Ultrasensitive and absolute quantification of the phosphoinositide 3-kinase/Akt signal transduction pathway by mass spectrometry

Abstract

The phosphoinositide 3-kinase (PI3K)/Akt pathway controls a vast array of normal physiological processes and is frequently aberrantly activated in cancer, thus identifying PI3K/Akt-signaling components as promising drug targets in oncology. However, implementation of rational cancer therapies for this pathway needs robust and simple tools to stratify patients according to PI3K pathway activation and to validate and measure the impact of targeted inhibition on primary cancer tissues. Herein we present a technique for the quantification of the PI3K/Akt-signaling pathway based on the mass spectrometric measurement of PI3K-dependent protein kinase activity in cell lysates.
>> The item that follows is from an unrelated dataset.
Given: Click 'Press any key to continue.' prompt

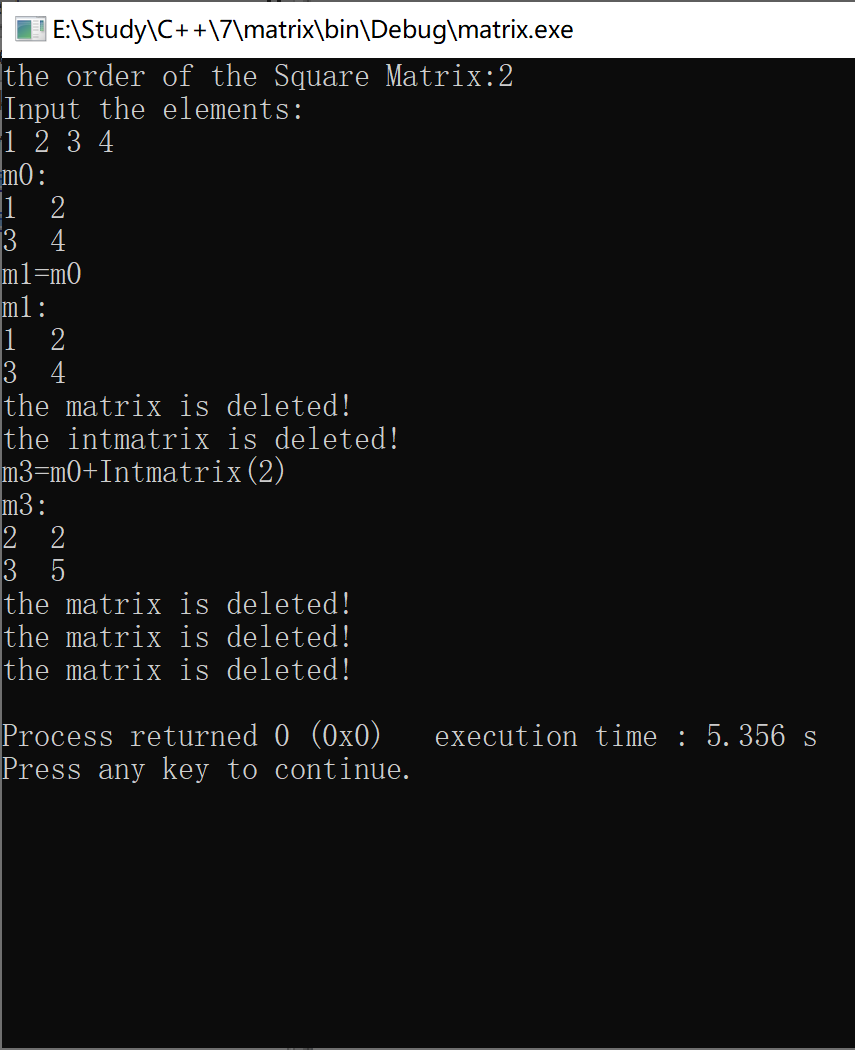Looking at the screenshot, I should pos(206,769).
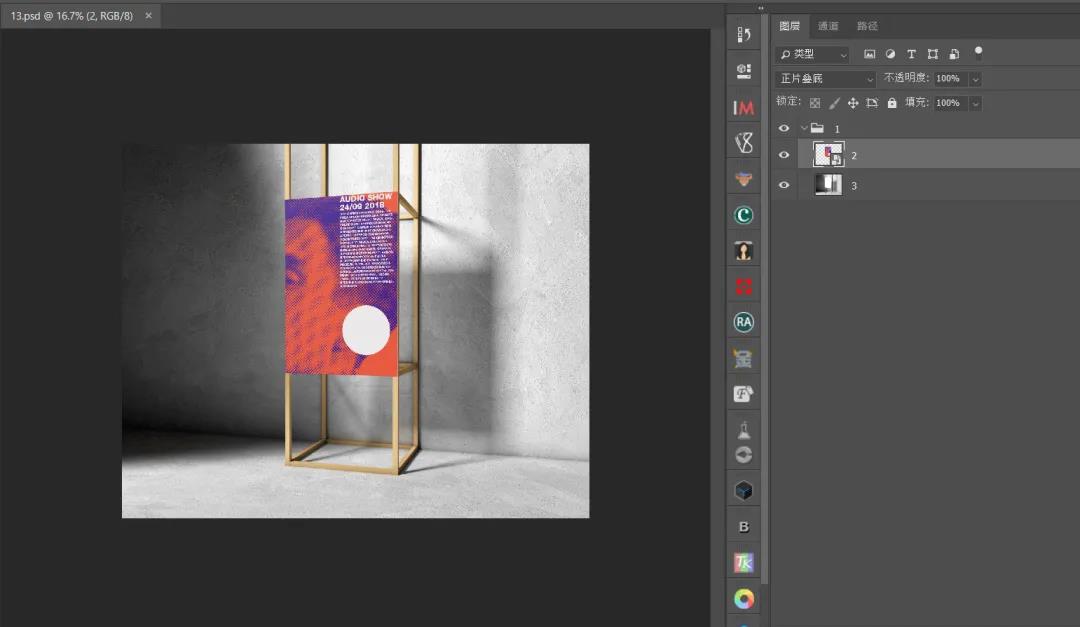Click the red IM plugin icon
Image resolution: width=1080 pixels, height=627 pixels.
pyautogui.click(x=743, y=107)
The concept of this application of MS is to exploit enzymatic activity to amplify the signal of the enzyme under study analogous to the PCR used to amplify nucleic acid sequences. We show that this approach allows quantitative analysis of a cell-signaling pathway with high sensitivity, precision of quantification, and specificity. Due to its special analytical capabilities and potential for multiplexing, this approach could contribute significantly to cell-signaling studies and to the development and implementation of personalized cancer therapies.

Fig. 1.

Principle and precision of mass spectrometric quantification of protein kinase activity. (A) Principle of the method. (B) Precision of the method. Known amounts of synthetic p-Aktide were mixed with a fixed amount of IS peptide and analyzed by MALDI-TOF MS, LC-MS, or LC-MS/MS. Functions derived from standard curves (see Upper for an example) were used to recalculate the concentration of added p-Aktide and thus estimate coefficients of variation (CV) (Lower).

Fig. 2.

Sensitivity of Aktide kinase activity quantification by MS. (A) Quantification of Aktide kinase activity by using recombinant Akt/PKB. Decreasing amounts of recombinant Akt/PKB were used in activity assays with Aktide as a substrate. (Lower) Shown is a MALDI-TOF MS spectrum obtained by using 0.02 pg of Akt, which corresponds to ≈500 zmol (500 × 10⁻²¹ mol) of protein. S/N, signal-to-noise ratio. (B) Quantification of Aktide kinase activity in cell lysates. (Upper) Representative chromatograms from LC-MS runs obtained by using different amounts of WEHI-231 B cell lysate (gray and black lines correspond to IS and p-Aktide signals, respectively). (Lower) Shown is a plot of the quantitative data derived from these chromatograms.

Fig. 3.

Specificity of Aktide kinase activity for the PI3K/Akt pathway. (A) Specificity in cell lysates. Cells were treated with different concentrations of wortmannin (WM, a pan PI3K inhibitor) or IC87114 (a PI3K inhibitor with selectivity for the p110δ isoform of PI3K) before lysis and MS activity measurements. (B) Aktide kinase activity in total cell lysates and Akt/PKB immunoprecipitates (IP) from untreated cells were equally sensitive to WM pretreatment. (C) Shown is kinase activity in WEHI-231 lysates at different in vitro kinase reaction times. Activities increased upon stimulation with PI3K/Akt pathway agonists [anti-IgM (Bottom) or pervanadate (Middle)] in a WM-sensitive manner. (Top) Shown is a Western blot of total cell lysates with anti-p-Akt/PKB (p-Ser-473) antibodies, demonstrating a correlation between Aktide kinase activity and p-Akt/PKB measurements.

Fig. 4.

Quantification of PI3K/Akt pathway activity in solid and liquid tumors. (A) B16/Bl6 solid tumors in mice were treated with DMSO (vehicle) or LY294002 (a pan-PI3K inhibitor) before excision and MS activity measurements. (B) Primary acute myeloid leukemia cells were sorted into CD34⁺CD38⁻ stem cell and CD34⁺CD38⁺ bulk tumor fractions, and activity toward Aktide was measured by MS.